Quest’anno le attivazioni della “Write for Rights” in Italia riguardano:

  • Yasaman Arvani, 23 anni, è una difensora dei diritti delle donne, detenuta per aver protestato pacificamente contro il velo forzato in Iran. Lo ha fatto a capo scoperto in occasione della Giornata internazionale della donna: a bordo di un treno, insieme alla mamma, ha distribuito gioiosamente fiori negli scompartimenti riservati alle donne. Alle donne che ha incontrato ha parlato di un futuro nel quale tutte, anche in Iran, potranno scegliere liberamente cosa indossare. Ma fare un gesto gentile, come donare un fiore, in Iran può essere molto pericoloso. È stata condannata e dovrà trascorrere almeno 10 in carcere.
  • Marinel Sumook Ubaldo, 21 anni, è una giovane attivista delle Filippine che lavora per sensibilizzare i suoi colleghi e le altre comunità sui rischi del cambiamento climatico sollecitando il suo governo a dichiarare un’emergenza climatica e proteggere le generazioni future dagli impatti devastanti dei cambiamenti climatici dopo che la sua casa è stata distrutta dal tifone Haiyan. È considerata una delle 12 donne che stanno cecando di cambiare il pianeta.
  • Sarah Mardini rifugiata siriana di 24 anni che vive e studia a Berlino e Seán Binder irlandese di 25 anni in Grecia si sono offerti volontari per un’organizzazione di ricerca e soccorso in mare a Lesbo. Il loro compito era individuare le imbarcazioni in pericolo e aiutare le persone a mettersi in salvo. Accusati di spionaggio, contrabbando e appartenenza a un’organizzazione criminale, devono affrontare un processo e dichiarati colpevoli, potrebbero andare in prigione per 25 anni. Hanno già trascorso oltre 100 giorni in carcere prima di essere rilasciati su cauzione nel dicembre 2018.
  • Loujain al-Hathloul, 29 anni, difende i diritti delle donne in Arabia Saudita. È famosa, insieme a Iman al-Nafjan e Aziza al-Yousef, per la sua campagna pacifica contro il divieto delle donne alla guida e per la campagna per porre fine al sistema di tutela maschile. Detenuta per tre giorni ad aprile, Loujain è stata sottoposta a torture, come l’elettroshock.
  • Nasu Abdulaziz, 23 anni, è un appassionato di calcio dell’Arsenal e porta avanti campagne per il diritto a un alloggio adeguato in Nigeria. Senza preavviso, in un solo giorno ha visto incendiare e radere al suolo la sua casa e quelle della sua comunità in uno slum della megalopoli Lagos, a causa di progetti di riqualificazione edilizia che hanno già lasciato senza abitazione oltre 30.000 persone.

#Cambiamolastoria

I testimonial

Finora Gianmarco Saurino, Iacopo Melio, Pietro Aradori, Luciano Spinelli, Giorgia, Nina Zilli e Gemitaiz, tra gli altri, hanno dato il loro contributo alla Write for Rights 2019 scambiandosi la penna in staffetta per firmare gli appelli in favore di Yasaman, Marinel, Sarah e Seán, Loujain e Nasu su Instagram.

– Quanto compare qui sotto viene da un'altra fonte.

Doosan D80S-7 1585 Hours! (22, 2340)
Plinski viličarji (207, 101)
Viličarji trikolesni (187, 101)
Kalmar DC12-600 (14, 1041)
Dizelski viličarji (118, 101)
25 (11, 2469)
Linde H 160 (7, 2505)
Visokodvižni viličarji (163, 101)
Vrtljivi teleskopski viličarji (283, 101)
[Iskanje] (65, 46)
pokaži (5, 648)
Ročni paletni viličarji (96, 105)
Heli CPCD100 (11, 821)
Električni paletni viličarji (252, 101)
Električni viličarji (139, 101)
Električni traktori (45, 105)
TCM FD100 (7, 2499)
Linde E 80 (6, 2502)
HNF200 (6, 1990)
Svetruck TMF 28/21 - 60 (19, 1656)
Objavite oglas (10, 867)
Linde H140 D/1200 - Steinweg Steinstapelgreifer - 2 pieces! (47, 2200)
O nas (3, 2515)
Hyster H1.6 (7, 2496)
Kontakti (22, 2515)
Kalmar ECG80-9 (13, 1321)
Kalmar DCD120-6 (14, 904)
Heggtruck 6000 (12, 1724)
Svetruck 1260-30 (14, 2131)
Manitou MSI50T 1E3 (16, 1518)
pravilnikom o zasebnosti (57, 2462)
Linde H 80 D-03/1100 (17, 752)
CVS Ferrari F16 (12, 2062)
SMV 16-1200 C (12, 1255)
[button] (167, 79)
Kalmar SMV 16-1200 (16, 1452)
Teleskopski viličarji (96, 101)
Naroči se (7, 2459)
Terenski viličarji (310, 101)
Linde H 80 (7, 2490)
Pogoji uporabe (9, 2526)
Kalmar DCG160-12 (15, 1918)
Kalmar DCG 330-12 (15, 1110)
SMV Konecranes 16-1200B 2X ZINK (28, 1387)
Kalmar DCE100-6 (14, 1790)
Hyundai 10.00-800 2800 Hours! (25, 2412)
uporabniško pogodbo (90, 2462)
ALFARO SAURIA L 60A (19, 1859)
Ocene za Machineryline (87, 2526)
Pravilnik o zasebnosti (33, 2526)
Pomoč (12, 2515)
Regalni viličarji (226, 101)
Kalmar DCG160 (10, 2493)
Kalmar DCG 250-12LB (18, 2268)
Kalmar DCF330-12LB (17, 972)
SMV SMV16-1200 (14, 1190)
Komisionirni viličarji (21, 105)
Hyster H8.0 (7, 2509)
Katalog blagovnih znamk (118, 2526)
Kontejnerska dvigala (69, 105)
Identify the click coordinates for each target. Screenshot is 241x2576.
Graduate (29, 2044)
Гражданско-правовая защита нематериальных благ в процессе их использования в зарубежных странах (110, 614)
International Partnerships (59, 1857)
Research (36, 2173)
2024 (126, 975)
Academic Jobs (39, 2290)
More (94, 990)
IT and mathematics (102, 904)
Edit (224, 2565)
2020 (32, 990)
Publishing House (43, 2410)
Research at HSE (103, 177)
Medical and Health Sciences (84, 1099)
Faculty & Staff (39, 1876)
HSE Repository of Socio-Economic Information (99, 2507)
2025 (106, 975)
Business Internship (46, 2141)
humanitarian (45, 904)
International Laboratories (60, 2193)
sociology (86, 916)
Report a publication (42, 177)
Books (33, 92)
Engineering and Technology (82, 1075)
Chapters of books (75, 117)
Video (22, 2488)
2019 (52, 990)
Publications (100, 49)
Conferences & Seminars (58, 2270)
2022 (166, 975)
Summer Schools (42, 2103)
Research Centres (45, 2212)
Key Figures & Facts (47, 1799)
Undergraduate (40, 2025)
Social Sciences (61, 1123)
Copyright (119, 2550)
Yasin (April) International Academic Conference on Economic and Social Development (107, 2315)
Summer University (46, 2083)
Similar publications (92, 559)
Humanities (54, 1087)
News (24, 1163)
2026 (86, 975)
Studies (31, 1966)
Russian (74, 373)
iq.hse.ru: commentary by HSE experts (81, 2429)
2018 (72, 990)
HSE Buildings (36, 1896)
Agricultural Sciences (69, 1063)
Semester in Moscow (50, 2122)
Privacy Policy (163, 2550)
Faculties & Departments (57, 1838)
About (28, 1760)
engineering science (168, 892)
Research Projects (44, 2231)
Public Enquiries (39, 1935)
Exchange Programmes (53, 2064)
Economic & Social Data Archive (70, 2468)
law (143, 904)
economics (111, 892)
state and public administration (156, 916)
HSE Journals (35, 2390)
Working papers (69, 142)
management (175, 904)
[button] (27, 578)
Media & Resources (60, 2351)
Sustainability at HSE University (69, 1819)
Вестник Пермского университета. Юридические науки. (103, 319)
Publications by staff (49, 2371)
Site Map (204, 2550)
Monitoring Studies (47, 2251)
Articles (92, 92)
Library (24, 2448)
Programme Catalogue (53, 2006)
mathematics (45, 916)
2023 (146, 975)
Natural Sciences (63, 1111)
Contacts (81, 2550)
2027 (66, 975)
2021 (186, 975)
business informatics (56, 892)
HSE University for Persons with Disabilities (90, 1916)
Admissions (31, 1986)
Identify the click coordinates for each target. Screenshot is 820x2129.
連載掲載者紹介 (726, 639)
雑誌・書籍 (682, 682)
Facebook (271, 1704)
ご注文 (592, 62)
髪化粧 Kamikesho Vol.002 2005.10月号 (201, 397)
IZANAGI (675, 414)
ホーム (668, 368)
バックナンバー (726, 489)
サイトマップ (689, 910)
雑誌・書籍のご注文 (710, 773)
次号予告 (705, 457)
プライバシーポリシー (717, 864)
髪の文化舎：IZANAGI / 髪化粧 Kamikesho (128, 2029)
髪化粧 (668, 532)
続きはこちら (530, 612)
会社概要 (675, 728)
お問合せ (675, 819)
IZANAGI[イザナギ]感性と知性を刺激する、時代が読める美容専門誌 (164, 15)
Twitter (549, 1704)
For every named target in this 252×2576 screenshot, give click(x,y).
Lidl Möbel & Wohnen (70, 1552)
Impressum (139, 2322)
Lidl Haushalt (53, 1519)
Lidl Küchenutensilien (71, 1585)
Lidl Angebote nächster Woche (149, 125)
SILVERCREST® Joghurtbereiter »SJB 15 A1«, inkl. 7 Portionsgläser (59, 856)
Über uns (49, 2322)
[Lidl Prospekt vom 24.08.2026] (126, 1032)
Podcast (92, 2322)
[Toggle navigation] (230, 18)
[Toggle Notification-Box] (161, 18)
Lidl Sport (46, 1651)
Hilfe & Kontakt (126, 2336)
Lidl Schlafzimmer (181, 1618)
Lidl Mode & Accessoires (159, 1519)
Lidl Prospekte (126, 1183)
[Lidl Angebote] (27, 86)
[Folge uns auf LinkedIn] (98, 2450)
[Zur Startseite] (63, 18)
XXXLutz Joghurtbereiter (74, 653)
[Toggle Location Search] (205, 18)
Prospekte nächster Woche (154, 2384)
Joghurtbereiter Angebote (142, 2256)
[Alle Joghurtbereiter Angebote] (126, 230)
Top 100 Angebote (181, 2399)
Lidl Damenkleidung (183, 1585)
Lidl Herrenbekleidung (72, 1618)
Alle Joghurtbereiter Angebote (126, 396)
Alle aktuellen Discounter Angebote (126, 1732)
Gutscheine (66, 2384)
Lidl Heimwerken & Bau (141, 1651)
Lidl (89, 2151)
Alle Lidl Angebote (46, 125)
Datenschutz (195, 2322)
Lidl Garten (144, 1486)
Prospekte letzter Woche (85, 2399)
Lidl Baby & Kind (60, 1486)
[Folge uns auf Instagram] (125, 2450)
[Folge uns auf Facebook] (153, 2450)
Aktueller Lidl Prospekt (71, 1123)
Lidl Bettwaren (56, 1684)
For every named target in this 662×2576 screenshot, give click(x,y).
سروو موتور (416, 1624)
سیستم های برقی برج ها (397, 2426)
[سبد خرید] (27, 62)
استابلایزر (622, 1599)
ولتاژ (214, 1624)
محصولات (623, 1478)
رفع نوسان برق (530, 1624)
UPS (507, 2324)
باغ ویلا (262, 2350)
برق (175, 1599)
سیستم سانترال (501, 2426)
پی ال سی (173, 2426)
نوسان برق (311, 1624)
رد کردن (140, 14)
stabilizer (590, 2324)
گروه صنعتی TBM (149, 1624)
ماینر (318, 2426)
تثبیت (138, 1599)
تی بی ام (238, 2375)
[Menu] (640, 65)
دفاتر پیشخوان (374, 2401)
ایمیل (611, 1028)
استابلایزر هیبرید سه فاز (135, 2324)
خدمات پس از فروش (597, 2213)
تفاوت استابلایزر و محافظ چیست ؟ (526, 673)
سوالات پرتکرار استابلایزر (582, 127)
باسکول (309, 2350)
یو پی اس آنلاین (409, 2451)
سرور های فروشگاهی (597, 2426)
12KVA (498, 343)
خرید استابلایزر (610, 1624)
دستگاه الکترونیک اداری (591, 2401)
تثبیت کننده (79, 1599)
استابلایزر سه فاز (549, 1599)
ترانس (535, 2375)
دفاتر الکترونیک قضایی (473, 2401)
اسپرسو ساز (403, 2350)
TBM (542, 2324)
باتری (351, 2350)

Nell’ambito di questa iniziativa, Amnesty International ospita in Italia due speaking tour:

  • sino al 16 dicembre, grazie alla partecipazione di Marinel Sumook Ubaldo, la giovane attivista per il clima, dalle Filippine;
  • sino al 13 dicembre con Azadeh Pourzand, attivista iraniana in esilio, figlia del noto dissidente Siamak, uno dei più importanti dissidenti e giornalisti iraniani, toltosi la vita nel 2011. Azadeh dirige una Fondazione intitolata al padre, che si occupa della difesa della libertà di espressione in Iran.